Begegnung in Shisha-Bar am Abend vor der Kirmes
Diese Theorie untermauerte am Dienstag ein weiterer Zeuge. Der Betreiber einer Wittlicher Shisha Bar hat im Prozess von einer Begegnung zwischen dem späteren Opfer und den beiden US-Soldaten erzählt. Seinen Angaben zufolge haben sich die drei Männer am Tag vor der Kirmes in seiner Bar gesehen, sie hätten sich sogar miteinander unterhalten.

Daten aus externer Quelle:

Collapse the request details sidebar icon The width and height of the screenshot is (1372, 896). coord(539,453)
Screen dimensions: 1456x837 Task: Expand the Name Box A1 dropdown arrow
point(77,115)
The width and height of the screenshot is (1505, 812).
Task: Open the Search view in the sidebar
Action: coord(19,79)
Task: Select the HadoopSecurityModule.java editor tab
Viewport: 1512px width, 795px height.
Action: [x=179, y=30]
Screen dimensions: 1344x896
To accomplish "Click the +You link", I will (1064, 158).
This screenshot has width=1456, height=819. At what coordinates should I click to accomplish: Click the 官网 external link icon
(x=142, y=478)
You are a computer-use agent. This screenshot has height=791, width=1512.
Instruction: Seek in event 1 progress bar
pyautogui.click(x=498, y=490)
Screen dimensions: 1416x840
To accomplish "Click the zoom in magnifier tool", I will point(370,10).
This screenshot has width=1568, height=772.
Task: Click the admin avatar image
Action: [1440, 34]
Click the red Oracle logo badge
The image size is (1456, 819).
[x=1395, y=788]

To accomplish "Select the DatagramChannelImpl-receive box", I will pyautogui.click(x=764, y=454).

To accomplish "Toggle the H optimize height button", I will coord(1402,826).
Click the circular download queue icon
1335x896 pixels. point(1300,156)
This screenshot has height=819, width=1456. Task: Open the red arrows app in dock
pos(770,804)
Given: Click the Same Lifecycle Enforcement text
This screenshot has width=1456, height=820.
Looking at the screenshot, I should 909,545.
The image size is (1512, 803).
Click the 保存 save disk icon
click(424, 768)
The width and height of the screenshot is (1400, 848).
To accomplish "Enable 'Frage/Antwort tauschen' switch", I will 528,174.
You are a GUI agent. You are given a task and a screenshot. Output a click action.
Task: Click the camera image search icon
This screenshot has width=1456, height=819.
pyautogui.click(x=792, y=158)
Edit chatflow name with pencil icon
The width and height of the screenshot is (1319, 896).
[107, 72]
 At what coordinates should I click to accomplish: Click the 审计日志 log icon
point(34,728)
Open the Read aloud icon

Worum es dabei ging, hat der Barbetreiber zwar nicht gehört. Für den Zeugen habe es aber so gewirkt, als hätten die Amerikaner das spätere Opfer gekannt. Sowohl einer der Soldaten als auch seine Ehefrau hatten vorher zu Protokoll gegeben, sich daran nicht mehr erinnern zu können. Für sie sei der Tote ein Unbekannter gewesen.
Urteil wird Ende der Woche gefällt
Die Staatsanwaltschaft hat am Montag ihre Beweisaufnahme abgeschlossen. Bis zuletzt stützte sie sich vor allem auf die Aussage des zweiten amerikanischen Soldaten. Eine Augenzeugin des Kampfes hat nur die Verteidigung präsentiert und deren Aussage schafft auch keine Klarheit darüber, wer den 28-Jährigen erstochen hat.
Welche Version am Ende stimmt, müssen die Geschworenen entscheiden. Bis Ende der Woche hat die achtköpfige Jury noch Zeit, sich ein Bild des Geschehens zu machen und weitere Zeugen zu hören. Dann soll sie ein Urteil fällen.